I remember scanning over google earth on my phone on our way into the south west admiring the satellite images of the Chihuahuan Desert in New Mexico. When I saw White Sands National monument I thought it was a glitch on Google’s part. A beaming white patch in the middle of brown, black earth. Zoom in, and it only looks more strange. When we go to national parks I try not to study the pictures online too hard as I like to be surprised. Nothing could have prepared us for this unreal alternative world. White Sands National Monument has been protected and recognized since 1933.  It is the largest deposit of gypsum in the world.

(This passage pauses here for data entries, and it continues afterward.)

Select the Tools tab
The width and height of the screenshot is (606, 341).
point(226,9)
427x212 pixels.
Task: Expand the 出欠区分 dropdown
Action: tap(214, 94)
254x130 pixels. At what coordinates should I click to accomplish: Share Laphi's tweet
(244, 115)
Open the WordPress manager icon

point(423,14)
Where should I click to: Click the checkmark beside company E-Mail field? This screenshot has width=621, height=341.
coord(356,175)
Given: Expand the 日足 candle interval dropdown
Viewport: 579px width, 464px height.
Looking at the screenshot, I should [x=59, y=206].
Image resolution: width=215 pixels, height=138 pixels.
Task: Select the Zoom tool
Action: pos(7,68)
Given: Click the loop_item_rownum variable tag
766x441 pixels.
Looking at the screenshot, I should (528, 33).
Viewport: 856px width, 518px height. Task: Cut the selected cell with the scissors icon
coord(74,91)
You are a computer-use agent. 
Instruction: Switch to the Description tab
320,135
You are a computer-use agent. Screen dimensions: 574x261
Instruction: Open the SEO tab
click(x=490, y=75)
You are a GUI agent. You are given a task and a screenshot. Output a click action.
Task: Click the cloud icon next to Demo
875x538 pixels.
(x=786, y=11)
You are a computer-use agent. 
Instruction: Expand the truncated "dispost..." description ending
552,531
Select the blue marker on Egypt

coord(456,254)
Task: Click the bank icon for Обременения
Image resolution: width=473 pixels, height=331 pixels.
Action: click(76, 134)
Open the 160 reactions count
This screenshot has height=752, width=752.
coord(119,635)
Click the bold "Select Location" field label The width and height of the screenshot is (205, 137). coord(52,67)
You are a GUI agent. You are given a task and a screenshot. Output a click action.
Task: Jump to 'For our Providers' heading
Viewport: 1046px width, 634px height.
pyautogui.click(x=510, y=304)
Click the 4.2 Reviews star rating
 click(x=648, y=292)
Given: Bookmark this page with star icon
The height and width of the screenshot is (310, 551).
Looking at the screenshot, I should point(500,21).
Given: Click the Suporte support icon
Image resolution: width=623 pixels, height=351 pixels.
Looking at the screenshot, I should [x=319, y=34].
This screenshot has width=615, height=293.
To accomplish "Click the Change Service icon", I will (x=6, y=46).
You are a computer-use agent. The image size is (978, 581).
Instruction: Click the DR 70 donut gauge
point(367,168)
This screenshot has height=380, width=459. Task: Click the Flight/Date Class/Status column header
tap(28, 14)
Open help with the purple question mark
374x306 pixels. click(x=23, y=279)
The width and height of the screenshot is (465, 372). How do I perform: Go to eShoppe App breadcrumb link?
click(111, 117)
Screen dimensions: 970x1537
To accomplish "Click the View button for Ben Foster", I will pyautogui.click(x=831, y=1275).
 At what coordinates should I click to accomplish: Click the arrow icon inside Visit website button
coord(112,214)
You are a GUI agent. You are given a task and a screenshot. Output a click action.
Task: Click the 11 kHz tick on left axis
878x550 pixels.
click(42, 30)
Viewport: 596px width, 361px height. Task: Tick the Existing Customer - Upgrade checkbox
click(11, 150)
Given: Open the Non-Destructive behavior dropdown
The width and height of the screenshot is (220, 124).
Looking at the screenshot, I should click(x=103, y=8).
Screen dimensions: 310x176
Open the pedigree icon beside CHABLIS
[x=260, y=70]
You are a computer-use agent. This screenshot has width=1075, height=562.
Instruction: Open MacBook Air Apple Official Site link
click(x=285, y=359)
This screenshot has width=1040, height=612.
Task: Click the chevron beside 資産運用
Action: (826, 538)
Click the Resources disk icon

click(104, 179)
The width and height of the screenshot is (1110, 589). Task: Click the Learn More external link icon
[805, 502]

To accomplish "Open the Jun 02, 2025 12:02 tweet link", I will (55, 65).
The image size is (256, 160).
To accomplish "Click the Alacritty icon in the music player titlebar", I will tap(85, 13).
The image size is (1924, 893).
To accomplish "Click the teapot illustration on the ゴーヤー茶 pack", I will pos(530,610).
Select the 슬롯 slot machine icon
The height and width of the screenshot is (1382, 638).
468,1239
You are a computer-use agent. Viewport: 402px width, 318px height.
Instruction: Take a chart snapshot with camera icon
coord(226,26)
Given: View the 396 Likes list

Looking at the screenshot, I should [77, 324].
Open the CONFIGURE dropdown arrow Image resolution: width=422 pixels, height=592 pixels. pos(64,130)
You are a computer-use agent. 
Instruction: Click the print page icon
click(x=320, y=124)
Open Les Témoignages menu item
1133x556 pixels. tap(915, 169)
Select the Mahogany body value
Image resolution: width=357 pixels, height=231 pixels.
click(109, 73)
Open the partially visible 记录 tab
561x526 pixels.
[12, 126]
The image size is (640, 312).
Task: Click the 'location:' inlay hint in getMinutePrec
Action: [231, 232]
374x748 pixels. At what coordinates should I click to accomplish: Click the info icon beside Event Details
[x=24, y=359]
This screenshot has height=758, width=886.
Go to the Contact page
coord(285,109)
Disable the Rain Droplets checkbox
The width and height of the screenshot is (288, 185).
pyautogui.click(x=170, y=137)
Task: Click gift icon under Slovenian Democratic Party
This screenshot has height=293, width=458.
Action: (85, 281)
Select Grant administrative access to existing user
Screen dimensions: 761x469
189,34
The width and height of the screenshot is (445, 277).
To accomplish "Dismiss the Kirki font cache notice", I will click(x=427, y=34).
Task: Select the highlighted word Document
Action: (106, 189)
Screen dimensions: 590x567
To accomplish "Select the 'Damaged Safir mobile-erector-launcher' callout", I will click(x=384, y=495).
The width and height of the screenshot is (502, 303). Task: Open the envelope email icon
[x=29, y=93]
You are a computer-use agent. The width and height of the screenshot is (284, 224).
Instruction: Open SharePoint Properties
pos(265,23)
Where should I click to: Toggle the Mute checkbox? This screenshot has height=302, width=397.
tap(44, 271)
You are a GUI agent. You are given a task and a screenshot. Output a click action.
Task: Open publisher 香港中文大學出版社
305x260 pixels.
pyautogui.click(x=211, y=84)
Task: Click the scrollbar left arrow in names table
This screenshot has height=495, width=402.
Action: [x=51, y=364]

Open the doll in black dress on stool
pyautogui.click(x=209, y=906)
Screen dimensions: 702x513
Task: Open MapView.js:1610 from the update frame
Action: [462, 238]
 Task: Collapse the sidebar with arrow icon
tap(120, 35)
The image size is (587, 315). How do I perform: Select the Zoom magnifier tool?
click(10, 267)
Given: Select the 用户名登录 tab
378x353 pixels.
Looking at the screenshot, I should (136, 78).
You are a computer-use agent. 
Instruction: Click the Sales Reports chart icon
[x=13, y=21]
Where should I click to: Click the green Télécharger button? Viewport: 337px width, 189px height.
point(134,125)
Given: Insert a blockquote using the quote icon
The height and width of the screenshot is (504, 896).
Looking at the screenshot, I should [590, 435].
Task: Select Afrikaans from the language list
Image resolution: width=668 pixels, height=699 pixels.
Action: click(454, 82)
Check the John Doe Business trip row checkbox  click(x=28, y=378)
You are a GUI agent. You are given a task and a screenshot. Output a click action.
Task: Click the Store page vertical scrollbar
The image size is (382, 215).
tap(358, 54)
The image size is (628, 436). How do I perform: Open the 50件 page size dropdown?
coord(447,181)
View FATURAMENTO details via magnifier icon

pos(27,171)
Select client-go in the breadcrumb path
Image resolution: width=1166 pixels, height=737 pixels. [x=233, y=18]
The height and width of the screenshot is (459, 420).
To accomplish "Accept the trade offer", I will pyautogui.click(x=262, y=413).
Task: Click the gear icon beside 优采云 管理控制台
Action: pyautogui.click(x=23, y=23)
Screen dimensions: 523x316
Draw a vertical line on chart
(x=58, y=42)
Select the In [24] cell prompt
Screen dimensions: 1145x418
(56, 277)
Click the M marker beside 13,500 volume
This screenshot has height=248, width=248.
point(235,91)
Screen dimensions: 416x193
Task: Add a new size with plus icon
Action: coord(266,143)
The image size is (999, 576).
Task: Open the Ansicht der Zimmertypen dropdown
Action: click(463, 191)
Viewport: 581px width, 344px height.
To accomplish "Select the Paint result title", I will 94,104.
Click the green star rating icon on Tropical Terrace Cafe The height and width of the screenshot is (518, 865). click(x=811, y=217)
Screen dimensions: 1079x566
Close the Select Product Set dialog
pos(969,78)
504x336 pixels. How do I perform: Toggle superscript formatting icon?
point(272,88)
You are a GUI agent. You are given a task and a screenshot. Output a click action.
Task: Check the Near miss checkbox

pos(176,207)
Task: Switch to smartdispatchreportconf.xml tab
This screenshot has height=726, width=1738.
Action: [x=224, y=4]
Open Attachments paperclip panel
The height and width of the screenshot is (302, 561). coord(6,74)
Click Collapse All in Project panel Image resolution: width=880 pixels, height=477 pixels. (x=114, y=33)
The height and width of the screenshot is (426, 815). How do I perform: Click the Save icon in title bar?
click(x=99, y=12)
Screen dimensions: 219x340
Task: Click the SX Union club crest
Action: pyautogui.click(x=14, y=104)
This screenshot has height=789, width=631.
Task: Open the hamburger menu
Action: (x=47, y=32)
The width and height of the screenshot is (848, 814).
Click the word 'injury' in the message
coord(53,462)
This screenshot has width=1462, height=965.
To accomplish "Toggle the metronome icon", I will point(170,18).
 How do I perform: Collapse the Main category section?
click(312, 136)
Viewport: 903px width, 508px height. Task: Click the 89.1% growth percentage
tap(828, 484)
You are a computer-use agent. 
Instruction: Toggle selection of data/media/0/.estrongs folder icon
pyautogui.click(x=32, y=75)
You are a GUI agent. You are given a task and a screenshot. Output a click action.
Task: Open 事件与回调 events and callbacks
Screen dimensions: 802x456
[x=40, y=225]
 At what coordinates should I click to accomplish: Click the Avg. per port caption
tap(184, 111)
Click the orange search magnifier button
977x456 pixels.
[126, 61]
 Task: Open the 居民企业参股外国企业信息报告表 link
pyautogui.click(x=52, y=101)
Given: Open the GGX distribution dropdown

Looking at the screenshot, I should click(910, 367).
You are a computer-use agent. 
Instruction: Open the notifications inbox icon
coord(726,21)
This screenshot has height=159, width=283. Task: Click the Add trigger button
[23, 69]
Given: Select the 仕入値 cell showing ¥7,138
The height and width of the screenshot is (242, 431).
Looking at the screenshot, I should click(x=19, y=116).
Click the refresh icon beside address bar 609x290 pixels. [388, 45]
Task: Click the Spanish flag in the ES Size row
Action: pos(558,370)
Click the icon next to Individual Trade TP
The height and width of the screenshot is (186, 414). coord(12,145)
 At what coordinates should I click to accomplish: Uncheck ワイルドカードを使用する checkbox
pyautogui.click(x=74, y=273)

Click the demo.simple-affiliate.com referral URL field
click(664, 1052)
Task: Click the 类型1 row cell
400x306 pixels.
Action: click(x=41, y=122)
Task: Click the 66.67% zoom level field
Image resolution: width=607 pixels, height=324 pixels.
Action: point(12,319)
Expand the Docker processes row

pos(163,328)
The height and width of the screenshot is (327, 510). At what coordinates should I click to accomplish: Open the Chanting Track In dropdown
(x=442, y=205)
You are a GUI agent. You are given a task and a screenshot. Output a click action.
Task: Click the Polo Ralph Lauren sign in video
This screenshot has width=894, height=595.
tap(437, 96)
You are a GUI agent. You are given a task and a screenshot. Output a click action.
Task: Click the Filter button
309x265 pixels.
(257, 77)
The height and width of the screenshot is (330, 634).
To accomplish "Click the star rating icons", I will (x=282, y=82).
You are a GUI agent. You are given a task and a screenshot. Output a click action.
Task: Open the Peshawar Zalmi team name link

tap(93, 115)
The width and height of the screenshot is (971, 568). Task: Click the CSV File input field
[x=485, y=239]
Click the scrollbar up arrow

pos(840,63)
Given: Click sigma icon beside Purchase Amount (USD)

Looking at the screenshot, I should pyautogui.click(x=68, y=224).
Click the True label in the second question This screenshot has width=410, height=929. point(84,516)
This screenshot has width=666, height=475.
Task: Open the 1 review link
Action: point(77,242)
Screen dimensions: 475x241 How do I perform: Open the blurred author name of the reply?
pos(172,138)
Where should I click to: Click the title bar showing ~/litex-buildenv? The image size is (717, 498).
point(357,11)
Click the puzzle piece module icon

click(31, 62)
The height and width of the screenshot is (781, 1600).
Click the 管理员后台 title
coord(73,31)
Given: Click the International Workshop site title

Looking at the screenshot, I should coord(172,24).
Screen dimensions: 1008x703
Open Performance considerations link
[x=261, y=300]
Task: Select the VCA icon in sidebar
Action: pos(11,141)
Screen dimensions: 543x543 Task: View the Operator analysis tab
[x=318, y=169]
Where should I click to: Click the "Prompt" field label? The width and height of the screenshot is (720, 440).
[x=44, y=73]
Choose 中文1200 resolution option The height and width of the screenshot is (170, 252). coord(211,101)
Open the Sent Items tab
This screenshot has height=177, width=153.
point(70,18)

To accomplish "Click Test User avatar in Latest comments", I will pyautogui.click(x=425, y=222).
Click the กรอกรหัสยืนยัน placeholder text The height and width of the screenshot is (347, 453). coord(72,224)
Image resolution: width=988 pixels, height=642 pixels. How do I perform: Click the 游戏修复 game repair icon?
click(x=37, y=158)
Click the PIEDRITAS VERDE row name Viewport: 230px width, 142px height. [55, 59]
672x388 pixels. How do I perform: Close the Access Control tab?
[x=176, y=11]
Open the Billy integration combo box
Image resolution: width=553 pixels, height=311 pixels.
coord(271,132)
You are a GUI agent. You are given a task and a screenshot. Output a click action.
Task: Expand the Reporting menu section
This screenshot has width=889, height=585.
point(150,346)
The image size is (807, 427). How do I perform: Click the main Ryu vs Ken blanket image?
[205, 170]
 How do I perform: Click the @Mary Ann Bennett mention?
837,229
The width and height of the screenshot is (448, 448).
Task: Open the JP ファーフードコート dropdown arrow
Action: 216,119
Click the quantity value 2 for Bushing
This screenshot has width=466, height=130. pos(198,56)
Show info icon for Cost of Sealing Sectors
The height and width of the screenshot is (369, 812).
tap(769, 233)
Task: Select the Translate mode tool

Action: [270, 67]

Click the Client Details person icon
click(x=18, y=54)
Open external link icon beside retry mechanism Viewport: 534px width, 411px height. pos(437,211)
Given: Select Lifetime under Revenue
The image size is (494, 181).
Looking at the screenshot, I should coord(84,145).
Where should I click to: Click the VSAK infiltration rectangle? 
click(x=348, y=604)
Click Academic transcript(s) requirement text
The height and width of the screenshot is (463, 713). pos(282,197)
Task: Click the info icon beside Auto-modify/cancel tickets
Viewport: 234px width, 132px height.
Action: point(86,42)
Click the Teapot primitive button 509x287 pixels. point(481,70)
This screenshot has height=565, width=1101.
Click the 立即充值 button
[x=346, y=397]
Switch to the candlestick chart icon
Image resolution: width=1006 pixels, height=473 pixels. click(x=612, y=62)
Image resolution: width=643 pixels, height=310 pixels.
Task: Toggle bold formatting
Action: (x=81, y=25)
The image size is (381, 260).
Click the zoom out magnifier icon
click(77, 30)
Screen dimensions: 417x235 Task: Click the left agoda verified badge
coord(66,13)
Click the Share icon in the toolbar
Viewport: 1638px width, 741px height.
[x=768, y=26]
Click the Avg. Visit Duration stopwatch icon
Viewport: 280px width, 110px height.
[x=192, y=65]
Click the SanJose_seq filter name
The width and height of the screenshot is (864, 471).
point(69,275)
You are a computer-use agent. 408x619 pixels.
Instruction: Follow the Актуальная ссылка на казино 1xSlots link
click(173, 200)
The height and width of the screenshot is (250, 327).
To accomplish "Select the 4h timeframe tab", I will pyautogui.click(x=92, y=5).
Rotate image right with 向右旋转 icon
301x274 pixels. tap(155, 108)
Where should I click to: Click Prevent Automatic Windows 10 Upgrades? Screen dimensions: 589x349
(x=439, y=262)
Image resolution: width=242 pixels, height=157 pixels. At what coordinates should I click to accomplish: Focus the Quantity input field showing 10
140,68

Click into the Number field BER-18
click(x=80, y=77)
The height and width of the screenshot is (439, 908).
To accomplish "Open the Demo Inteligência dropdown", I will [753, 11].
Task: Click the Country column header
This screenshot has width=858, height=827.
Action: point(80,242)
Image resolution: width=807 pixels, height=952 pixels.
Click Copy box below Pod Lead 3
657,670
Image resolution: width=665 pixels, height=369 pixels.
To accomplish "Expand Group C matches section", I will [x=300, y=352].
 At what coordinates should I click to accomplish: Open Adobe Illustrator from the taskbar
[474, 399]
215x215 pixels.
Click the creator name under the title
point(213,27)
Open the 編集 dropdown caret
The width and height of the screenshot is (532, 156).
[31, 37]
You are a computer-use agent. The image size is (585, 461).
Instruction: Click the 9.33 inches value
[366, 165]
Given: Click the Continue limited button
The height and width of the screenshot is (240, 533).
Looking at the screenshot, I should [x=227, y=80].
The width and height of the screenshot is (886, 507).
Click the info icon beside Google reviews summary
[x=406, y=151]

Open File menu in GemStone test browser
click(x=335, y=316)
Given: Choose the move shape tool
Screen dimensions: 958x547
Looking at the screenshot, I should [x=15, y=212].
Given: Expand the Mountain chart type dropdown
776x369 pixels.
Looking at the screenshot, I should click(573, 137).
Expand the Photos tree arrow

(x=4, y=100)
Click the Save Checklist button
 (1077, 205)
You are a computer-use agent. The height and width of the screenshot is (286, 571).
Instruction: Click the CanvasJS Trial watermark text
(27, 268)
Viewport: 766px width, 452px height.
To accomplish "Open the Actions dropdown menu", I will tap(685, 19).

With no ocean to escape to, the gypsum runs off of the surrounding San Andres and Sacramento Mountains via water, and collects in a lake bellow and eventually blows southwest creating a massive dune field. The park, in rock time, is new and still changing. 

     We decided to head straight to the park once the trailer was settled in Alamogordo. We borrowed some saucer sleds from the campground host, because apparently the sand was sled-able. The sun started to set and the wind was relentless as we drove past the park gates. That didn’t deter us. The white dunes start almost abruptly, like a giant emptied his shoe after a beach day. We yelped and awed at the sites driving in. I kept expecting to see ocean, but instead the horizon kept opening up to what seemed to be an endless sliding landscape of blinding white, until the horizon finally met the distant mountains.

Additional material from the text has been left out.